Secondo Ap, in una email del 13 maggio il direttore vicario dell’Oms Ranieri Guerra scrisse a Zambon che l’Italia aveva appena fatto una donazione volontaria di 10 milioni di euro all’agenzia Onu e che stavano per iniziare i negoziati per ili finanziamento dell’ufficio dell’Oms di Venezia. «Ci sono già segnali di agitazione nelle istituzioni italiane e di un risentimento non necessario contro l’Oms», scrisse Guerra a Zambon il 14 maggio. Il giorno dopo, anche il capo dell’Oms Europa, Hans Kluge, scrisse al ricercatore, spiegando che il ministro della Salute Roberto Speranza era stato «molto contrariato» dal rapporto: il governo italiano, disse, si sente «costantemente attaccato dalla stampa e ogni parola può essere interpretata male. Si sono sentiti calpestati da un amico».

Kluge: «Abbiamo bisogno che il ministero sia felice»

Kluge aggiunse che avrebbe proposto a Speranza di includere funzionari italiani nella revisione del rapporto: «Abbiamo bisogno di un ministero della Salute felice e di dare il via libera per Venezia», disse riferendosi al finanziamento per l’ufficio nella città lagunare. Intanto Zambon aveva avvertito Ghebreyesus e Kluge che si sarebbero messe a rischio molte vite in tutto il mondo negando le «lezioni imparate» dall’Italia.

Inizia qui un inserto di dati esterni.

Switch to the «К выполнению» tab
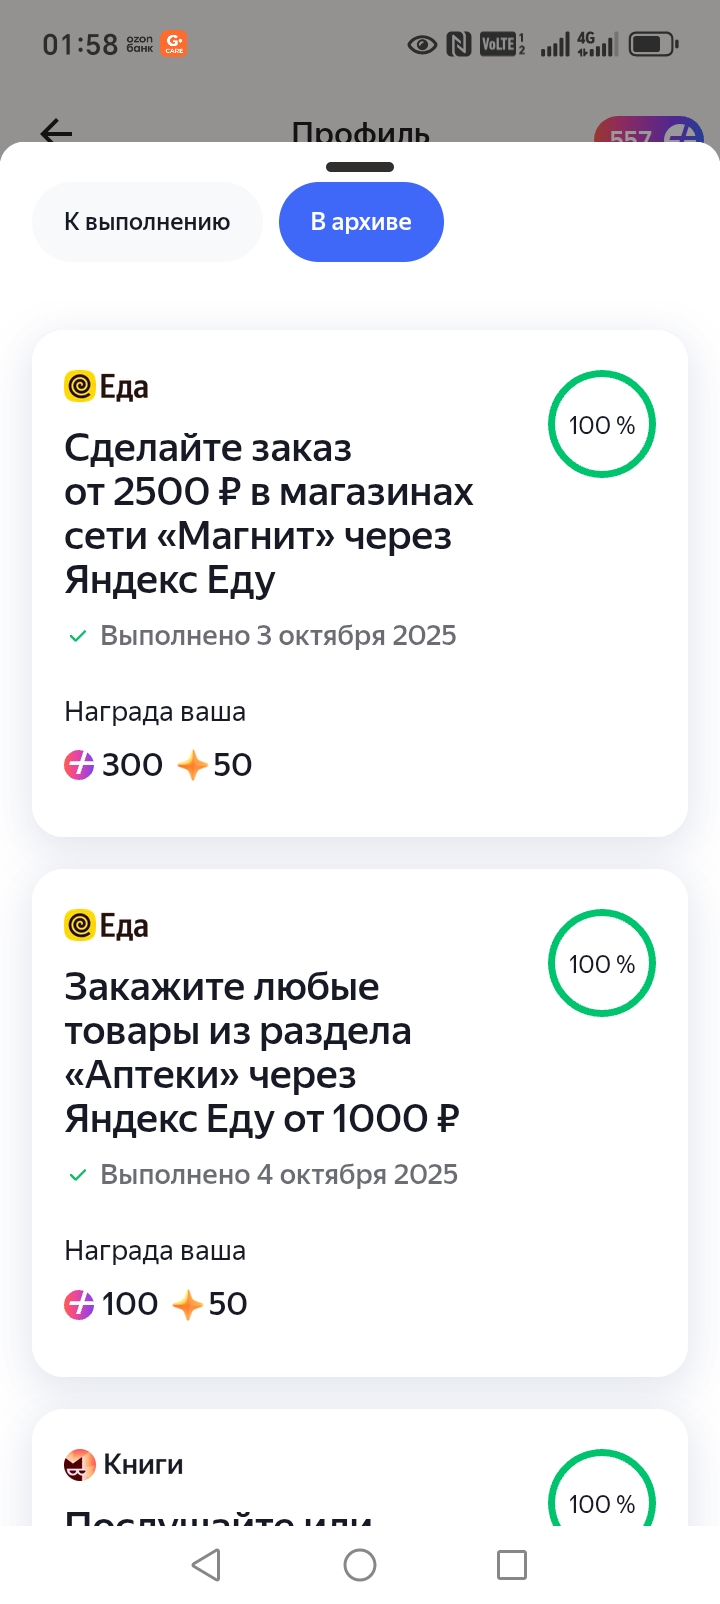Screen dimensions: 720x1604 (x=147, y=222)
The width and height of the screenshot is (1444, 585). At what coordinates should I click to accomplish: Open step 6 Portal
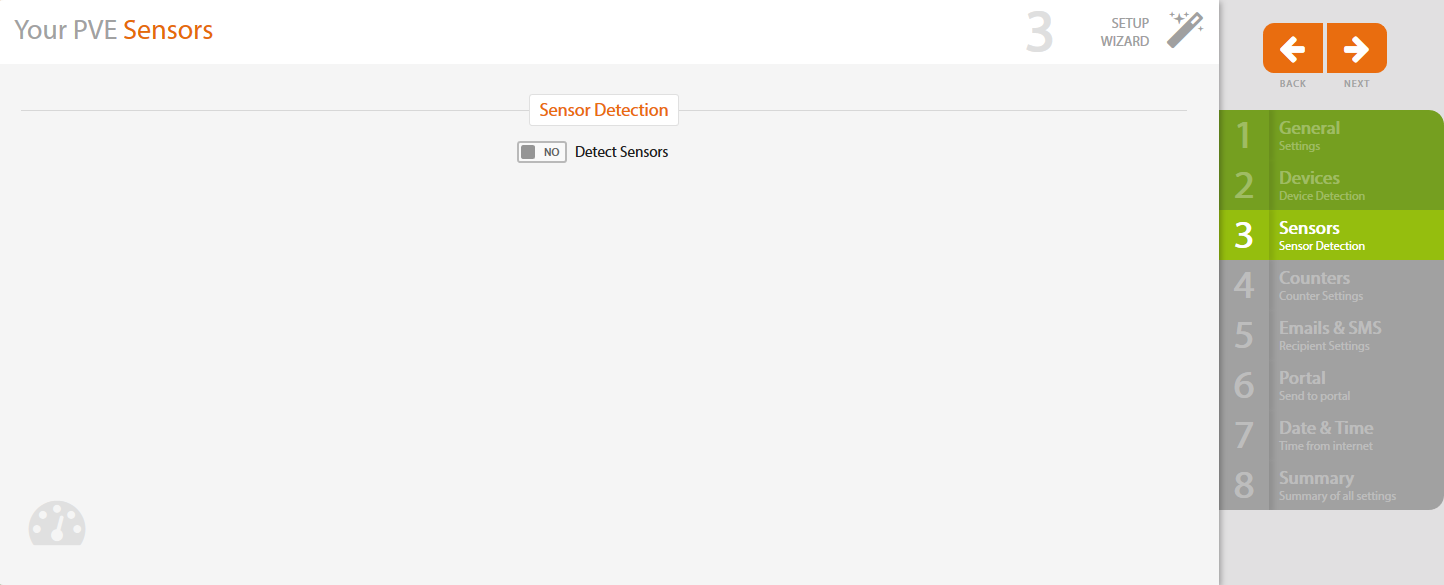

«Una grande squadra di esperti ha lavorato giorno e notte con un obiettivo: assicurare che quanto avvenuto in Italia non si ripetesse in quei Paesi temporalmente indietro nella curva epidemica», scrisse Zambon a Kluge il 27 maggio. «Il rapporto contiene messaggi importanti, estrapolati dai fatti su cosa ha funzionato e sui punti ciechi del sistema». Il giorno dopo, in un messaggio a Ghebreyesus, Zambon avvertì del «rischio di un danno catastrofico in termini di indipendenza e trasparenza se una versione ‘censurata’ della pubblicazione venisse modificata».